About this exercise — At the line that includes "Task: Submit order with 立即提交订单 button", begin writing out the entries below exactly, and continue through the last line without adding anything.

------------------------------------------------------------

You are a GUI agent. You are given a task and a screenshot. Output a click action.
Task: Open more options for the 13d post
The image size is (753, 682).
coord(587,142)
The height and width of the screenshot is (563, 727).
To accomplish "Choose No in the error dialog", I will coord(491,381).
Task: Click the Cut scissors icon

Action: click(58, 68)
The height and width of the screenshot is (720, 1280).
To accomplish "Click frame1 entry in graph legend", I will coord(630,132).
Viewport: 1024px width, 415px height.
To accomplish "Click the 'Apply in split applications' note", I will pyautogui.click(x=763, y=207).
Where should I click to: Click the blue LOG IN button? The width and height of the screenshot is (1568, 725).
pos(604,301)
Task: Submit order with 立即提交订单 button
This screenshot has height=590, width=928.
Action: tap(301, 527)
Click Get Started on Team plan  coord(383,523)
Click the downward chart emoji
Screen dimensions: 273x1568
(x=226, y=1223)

------------------------------------------------------------

Task solution —
Task: Submit order with 立即提交订单 button
This screenshot has height=590, width=928.
Action: tap(301, 527)
Click Get Started on Team plan  coord(383,523)
Click the downward chart emoji
Screen dimensions: 273x1568
(x=226, y=1223)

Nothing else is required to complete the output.